明を明たらしめていたのはだから実は真向かいの暗なのである。しかしそれには容易に気づけない。むしろ恨み言しか発せられない。暗の宿主の不幸は嫌だ。不運は嫌だ。病気は嫌だ。災難は嫌だ。貧乏は嫌だ。醜いのは嫌だ。不器用なのは嫌だ。寂しいのも悲しいのも嫌だ。人に嫌われるのも嫌だ。おお、この世はなんと嫌が多いところなんだろう。
しかし、暗部を通り越した者でなければ涙もない。生きている、生かされているという感動のおいしさもない。不幸の重さを抱え込んだ者にしか人間的成長が託されてもいない。人間はここへ成長をするために生まれて来たのである。決して暮らしの贅沢をするためにではない。自慢を人にするためにでもない。己が少しでも成長の階段を上り詰めていくためである。

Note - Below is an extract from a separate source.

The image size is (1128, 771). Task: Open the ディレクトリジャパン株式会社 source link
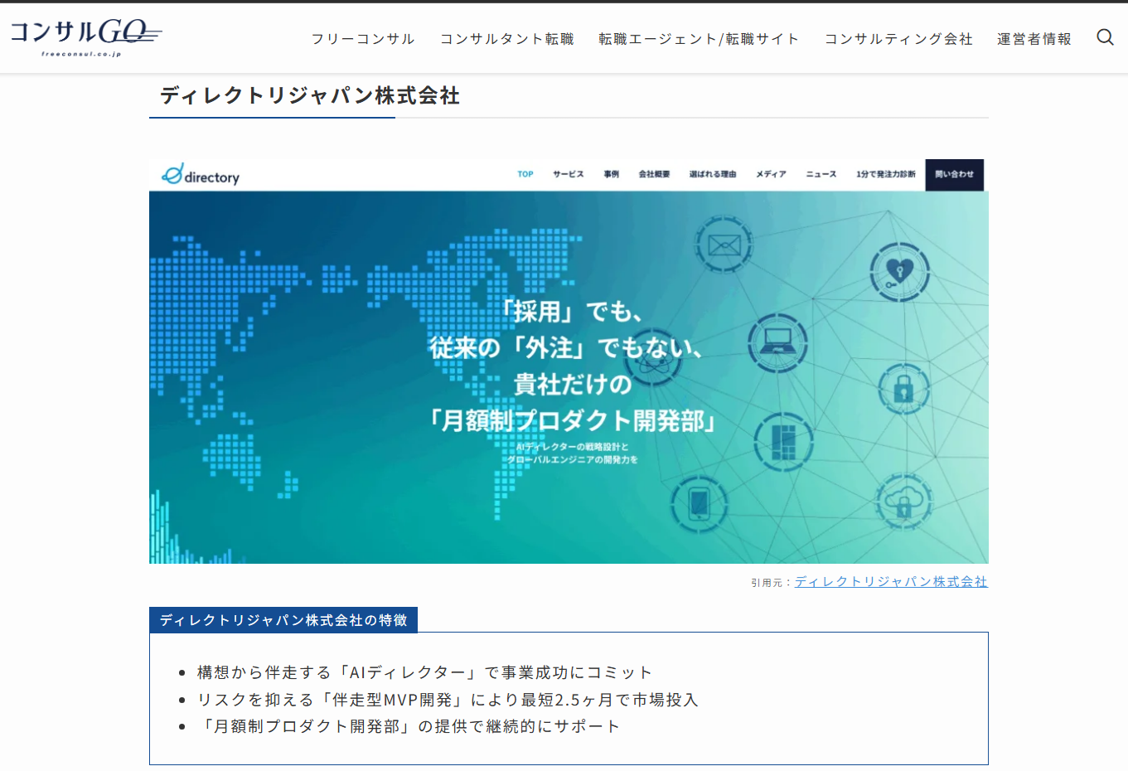[891, 582]
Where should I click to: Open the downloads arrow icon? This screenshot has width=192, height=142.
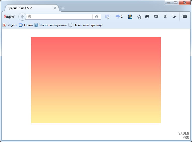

だから、暗にはこころがあるのである。その人を成長させようという願いがあるのである。悲願が込められているのである。お慈悲が込められているのである。暗を体験した者の目は明を希求することができる。
重圧を強いる暗をわたしに担がせた高い意識の存在がいたのである。そしてその暗が、わたしに届いて来たのである。白いご飯がわたしの口に運ばれてきたように。わたしは「いただきます」と礼を述べてこれを味わう。そのような因縁が成就したということである。高い意識体の加護と指導があったという証しに触れてみて、嬉し涙が溢れて来るのである。
暗にはこころがある。大慈大悲のこころがある。暗と暗のうしろのこころを我が身に頂けるのは忝いことである。